The water system here starts with a garden hose going to a stock tank shut off valve in a five gallon plastic bucket. That’s set on a shelf at the top of the bunny hutch so the water all flows downhill from there. There is 1/2″ PVC piping going from the bucket along the back of the hutches at a convenient level for the bunnies to drink.
Bass Equipment Company has these handy brass valves which are great for the bunny watering system: Brass Bunny Water Valve . They fit in these PVC fittings which are also sold by Bass Equipment Company: Water Valve PVC Fitting. Should you not want to use the bucket option, there’s also a low pressure valve available, but we already had the stock tank valves and the buckets so we used those. Should we want to medicate the entire herd, we will be able to just put the medicine in the bucket, but we’ve not had any reason to medicate the whole herd yet.

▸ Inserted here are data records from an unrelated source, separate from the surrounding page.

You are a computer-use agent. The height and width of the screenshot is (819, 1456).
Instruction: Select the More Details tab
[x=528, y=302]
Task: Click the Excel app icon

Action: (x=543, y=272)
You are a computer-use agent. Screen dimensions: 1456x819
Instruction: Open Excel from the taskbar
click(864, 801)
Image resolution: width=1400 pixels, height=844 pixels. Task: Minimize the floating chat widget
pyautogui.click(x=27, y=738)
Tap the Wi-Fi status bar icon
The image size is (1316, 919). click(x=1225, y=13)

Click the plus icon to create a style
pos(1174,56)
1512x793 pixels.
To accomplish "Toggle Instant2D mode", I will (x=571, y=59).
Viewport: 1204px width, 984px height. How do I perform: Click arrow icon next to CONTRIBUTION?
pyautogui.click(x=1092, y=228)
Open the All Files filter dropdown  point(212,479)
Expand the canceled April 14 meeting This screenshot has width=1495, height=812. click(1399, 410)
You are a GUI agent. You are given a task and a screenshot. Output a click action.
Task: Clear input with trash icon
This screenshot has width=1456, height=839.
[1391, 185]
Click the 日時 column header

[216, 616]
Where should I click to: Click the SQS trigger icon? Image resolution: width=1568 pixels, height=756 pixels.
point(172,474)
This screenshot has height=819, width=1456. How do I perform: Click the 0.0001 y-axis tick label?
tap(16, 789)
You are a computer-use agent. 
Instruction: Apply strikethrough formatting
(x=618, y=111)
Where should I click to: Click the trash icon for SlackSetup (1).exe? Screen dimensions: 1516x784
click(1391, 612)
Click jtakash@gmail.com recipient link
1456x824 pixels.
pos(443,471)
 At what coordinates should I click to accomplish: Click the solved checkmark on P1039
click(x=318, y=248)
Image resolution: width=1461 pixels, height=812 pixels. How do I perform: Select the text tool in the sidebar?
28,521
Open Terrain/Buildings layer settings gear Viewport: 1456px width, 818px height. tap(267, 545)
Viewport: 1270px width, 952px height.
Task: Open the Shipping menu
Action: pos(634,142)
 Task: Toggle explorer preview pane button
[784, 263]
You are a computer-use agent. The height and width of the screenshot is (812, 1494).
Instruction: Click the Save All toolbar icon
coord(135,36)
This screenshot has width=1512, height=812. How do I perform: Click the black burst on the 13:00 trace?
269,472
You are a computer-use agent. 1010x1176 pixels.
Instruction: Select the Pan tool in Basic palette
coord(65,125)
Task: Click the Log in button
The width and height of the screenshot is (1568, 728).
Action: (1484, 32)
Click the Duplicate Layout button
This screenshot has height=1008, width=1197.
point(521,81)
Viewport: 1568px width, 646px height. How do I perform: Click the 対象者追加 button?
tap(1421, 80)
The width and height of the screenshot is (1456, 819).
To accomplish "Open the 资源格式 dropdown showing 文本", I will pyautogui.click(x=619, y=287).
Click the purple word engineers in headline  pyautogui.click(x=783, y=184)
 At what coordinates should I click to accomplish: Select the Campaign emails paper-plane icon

Bunnies never really need baths, but sometimes angoras need extra trimming on their undercarriage to keep the bottom side tidy. They also need their nails trimmed, we usually do that when they get haircuts. A pair of cat or dog trimmers will do.
The best way to keep angoras clean is to keep them in wire bottomed hutches. The wire we use is 1/2″ x 1″ squares and it is installed so the 1/2″ wires face up. We also add in a tile or two for them to rest on when they’re tired of the wire. They do have big woolly feet so they don’t get sore hocks from the wire.
Sometimes the bunnies will get wool mites. As far as I can figure, wool mites spontaneously appear out of thin air. When they show up, a tiny dab of Ivermection apple flavored horse wormer in their ear clears it right up. The dab is small, about the size of three grains of rice. You can tell when they have mites from either dandruff in their wool or crustiness inside their ears.